TO DO
Which command does the troubleshooting page give for viewing the logs of the CAPV controller manager?

SUPPLIED PASSAGE
📝 Author
Birat Aryal — birataryal.github.io
Created Date: 2026-03-11
Updated Date: Wednesday 11th March 2026 00:13:06
Website - birataryal.com.np
Repository - Birat Aryal
LinkedIn - Birat Aryal
DevSecOps Engineer | System Engineer | Cyber Security Analyst | Network Engineer
Cluster API initialization fails
Symptoms
clusterctl init fails or controllers do not start.
Possible causes
- Incorrect provider configuration
- Internet access issues
- Invalid clusterctl.yaml
Checks
clusterctl config repositories
kubectl get pods -A
VMs are not created in vCenter
Symptoms
Cluster YAML applied but no VMs appear.
Possible causes
- Incorrect template name
- Invalid resource pool
- Incorrect folder path
- Wrong datastore
Checks
kubectl get machines -A
kubectl get vspheremachines -A
kubectl -n capv-system logs deploy/capv-controller-manager
Verify vCenter objects:
govc ls "/${VSPHERE_DATACENTER}/vm"
VM created but node never joins cluster
Symptoms
VM boots but does not appear in Kubernetes nodes.
Possible causes
- cloud-init failure
- missing gateway
- DNS misconfiguration
- kubeadm failure
Check inside node
cloud-init status
journalctl -u kubelet -xe
ip route
cat /etc/resolv.conf
Workers stuck in pending state
Symptoms
kubectl get machines
shows workers stuck in Provisioning.

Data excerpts
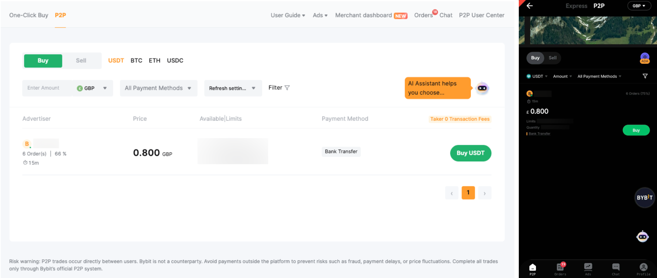Open Chat in the mobile bottom bar

click(616, 269)
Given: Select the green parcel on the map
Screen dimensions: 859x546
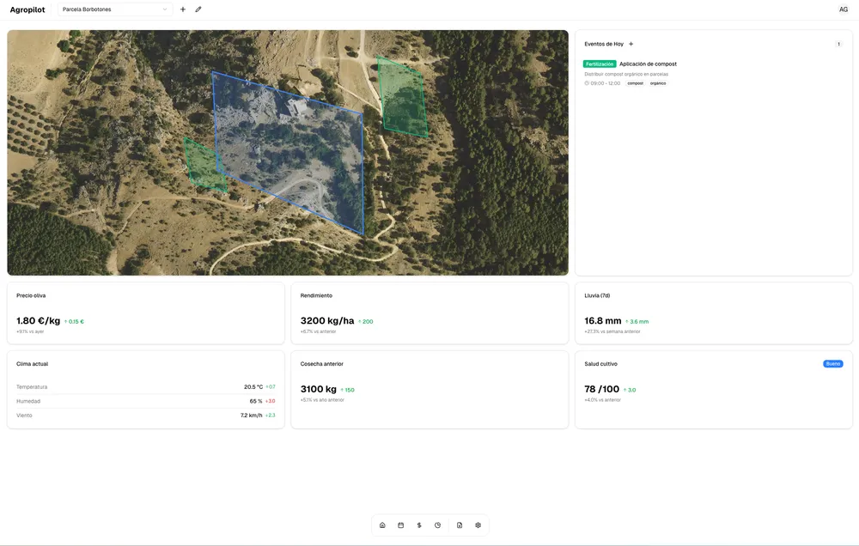Looking at the screenshot, I should tap(404, 94).
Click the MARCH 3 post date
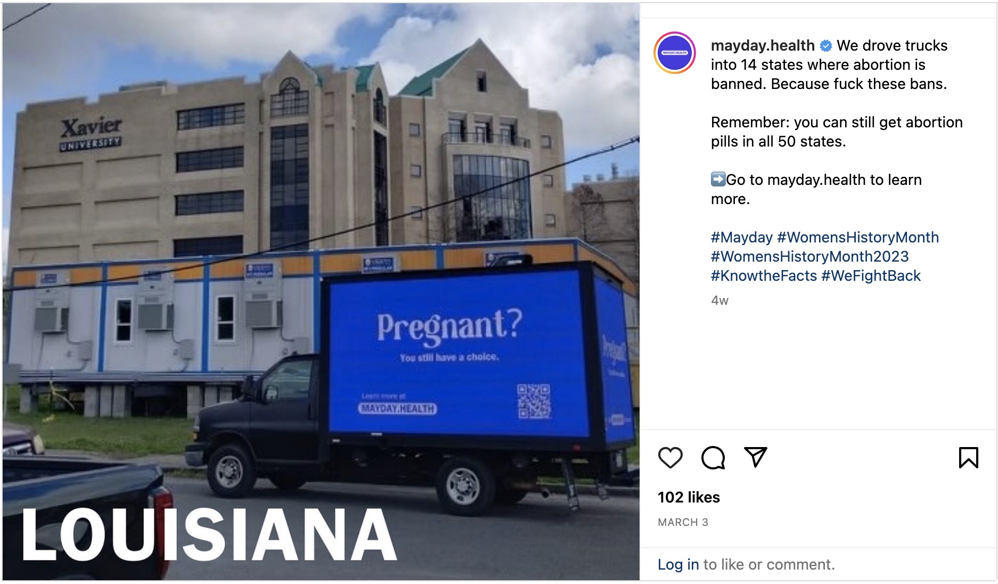This screenshot has width=998, height=584. 683,522
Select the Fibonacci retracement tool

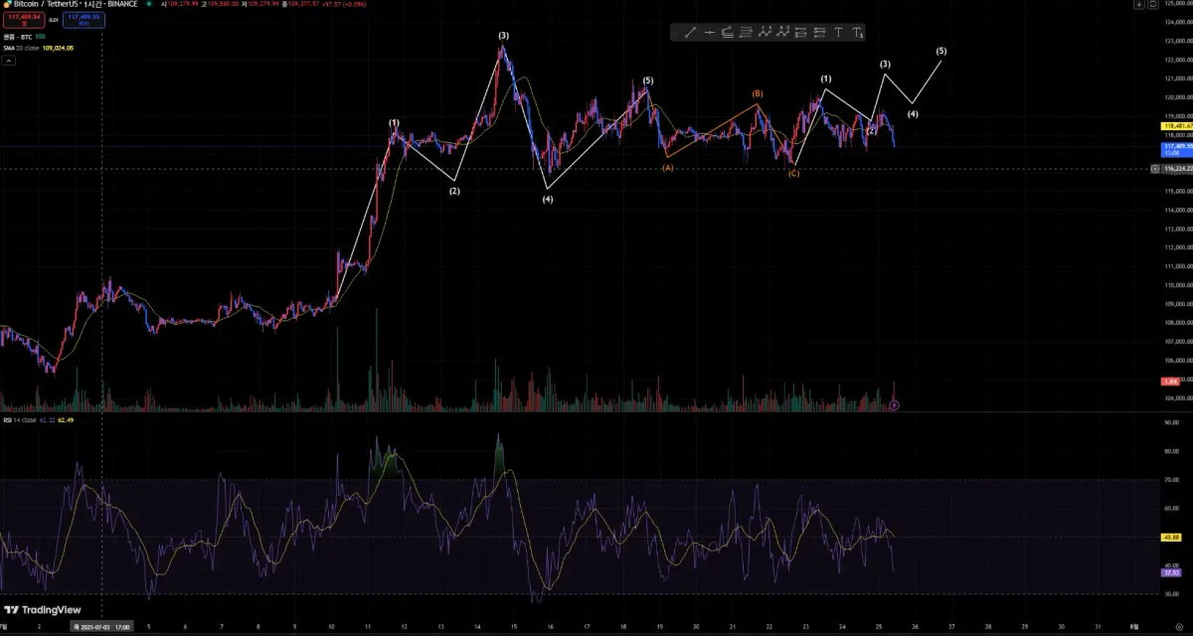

EXERCISE OUTPUT
kubectl -n capv-system logs deploy/capv-controller-manager